Son días de familia. De vuelta a casa y de hogar. Son días de patria, de identidad y de gregarismo. De compañía.
Son días de infancia.
Hay, sin embargo, algo oscuro e indescifrable en perder a un padre. Como una revelación cruel y torticera; como una verdad de plomo que sólo se verbaliza con silencio. Un secreto que se hace incompresible a los demás.
Algo que se va quedando frío y compacto. Como el agua que resbala y se pierde; como el regusto de las luces que se apagan y los ecos que desaparecen. Hay una soledad originaria. Un plano que se abre y que se abre; que se expande. Un punto que se difumina, una cuerda que se parte.

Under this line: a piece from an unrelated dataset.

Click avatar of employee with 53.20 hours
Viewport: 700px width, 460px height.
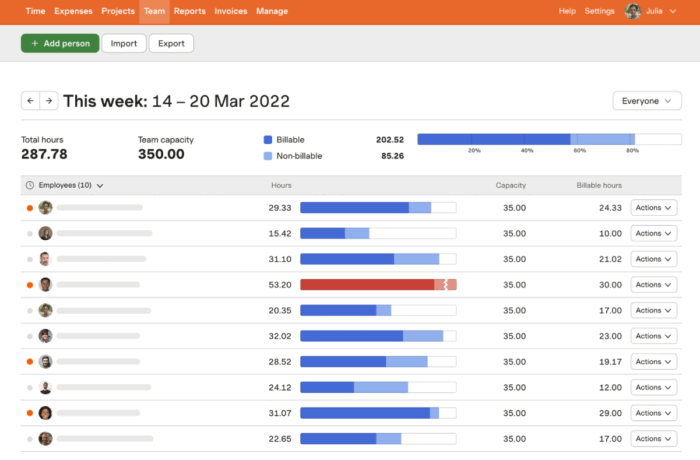tap(45, 285)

Hay una añoranza rencorosa. Un dolor un poco envenenado; porque se haya ido, pero también porque te ha dejado, así, en el plano abierto y con la cuerda rota.
Hay un misterio que se calla, que se envuelve y se consagra.
Y al hablar del padre muerto sientes ridículo; porque antes de decirlo sonaba más importante. Y una vez fuera, todo lo demás se reconstruye. Por eso callas. Y dejas que siga siendo plomo.
Recuerdo de las historias de hospitales. Viejas conocidas traicioneras.
Recuerdo de aquello por lo que se quiere y de aquello por lo que, todavía, no se quiere. Pero sobre todo, impulso de pertenencia. A las luces y a las sombras. De unas y otras brotaron las miserias y las deidades.
En voz alta: Te echo de menos, papá.